Project 4: Self-Similar Fractals
Due Friday, 13 December

This project is concerned with ``fractals'', that is, objects whose Hausdorff dimension is greater than their topological dimension (or, roughly, ``things which are so wiggly we have to say their dimension is not an integer''). Notice that I am purposfully omitting a precise definition here; first, that's your job, and second, there isn't a single definition that everyone accepts.

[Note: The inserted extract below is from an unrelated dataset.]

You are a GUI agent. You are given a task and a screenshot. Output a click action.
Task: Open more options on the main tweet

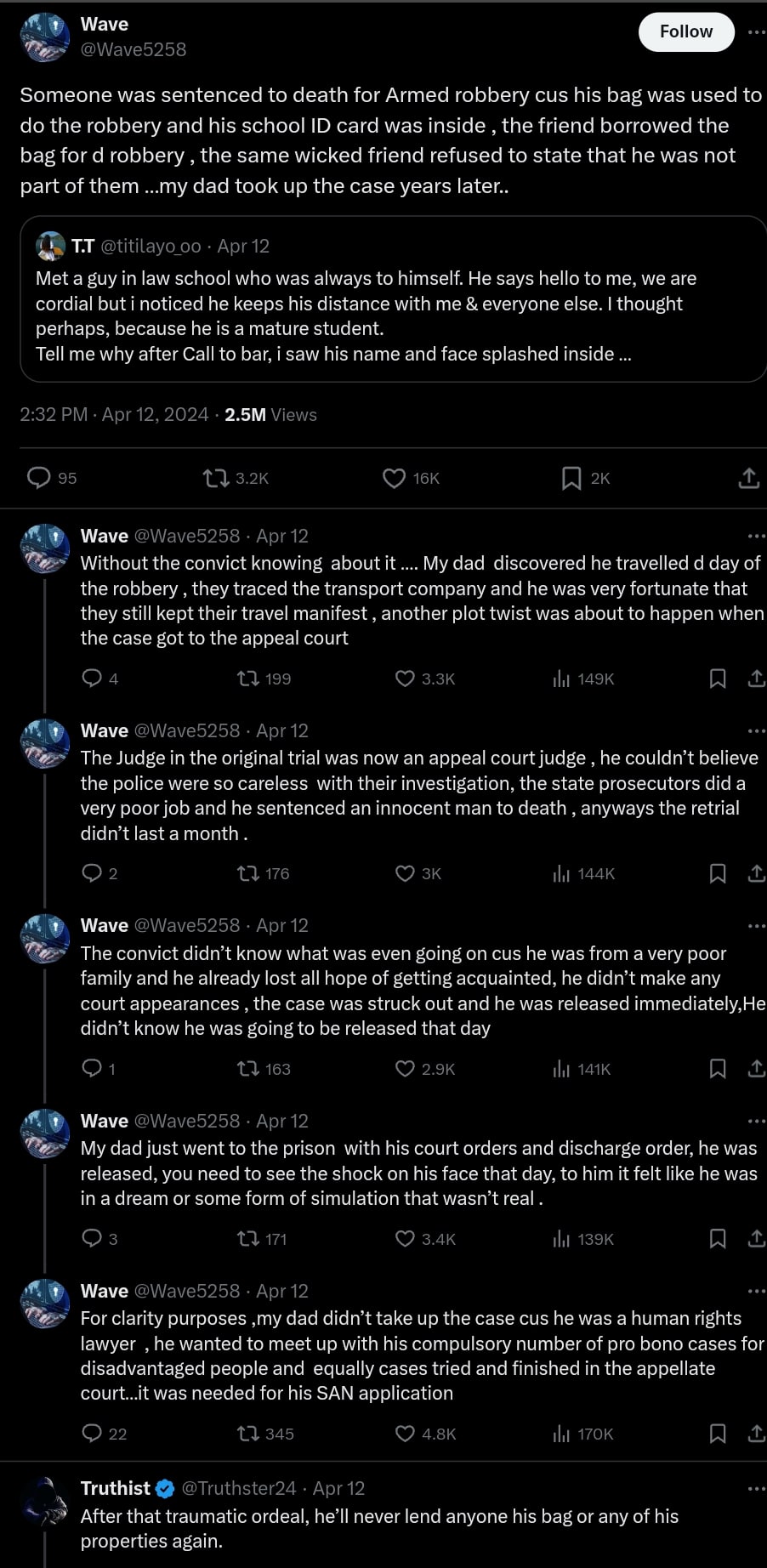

As usual, this project has both an expository and a computational portion. For the expository part, you should write a short paper (3-5 pages or so) on fractals, dimension, etc. You will probably want to refer to books and articles in the library, including the two books on reserve for this course (Peitgen/Jürgens/Saupe and Falconer). In this paper, you should give definition, explanations and examples of fractal dimension, self-similarity, and fractals in general, as well as other relevant topics you might care to add. For example, you could discuss and describe Hilbert's space filling curve. You should certainly give an explicit calculation of the dimension of a fractal or two. Please take the time to write something that can stand on its own, outside the context of this class.

For the computational part, you should use maple to do the following (you should do more levels than I show here):

1. Make a Sierpinski Carpet. What is its fractal dimension?
   

   OOOPS! After passing this out, I realized that the usual "Sierpinski Carpet" includes the squares from the previous level. Thus:
   
   You can make either, or both. If you care to think about it, how do the dimensions of the two types of carpet compare? Does a calculation match with your intuition?

2. Make a von Koch Snowflake. What is its dimension?
   
   Can you modify your procedure so that the triangle added at each stage is of different height? What heights are valid? Can you put the triangle on the inside? How does the dimension vary as the triangle changes?
   

3. Make another fractal or two of your own devising. If you are lacking for ideas, look in the Peitgen book, or on the internet, or even in Jurassic Park.

I would suggest that you incorporate the fractals you compute in the computational portion into the expository portion, using them as illustrations, etc. Then include the maple to do them as an appendix.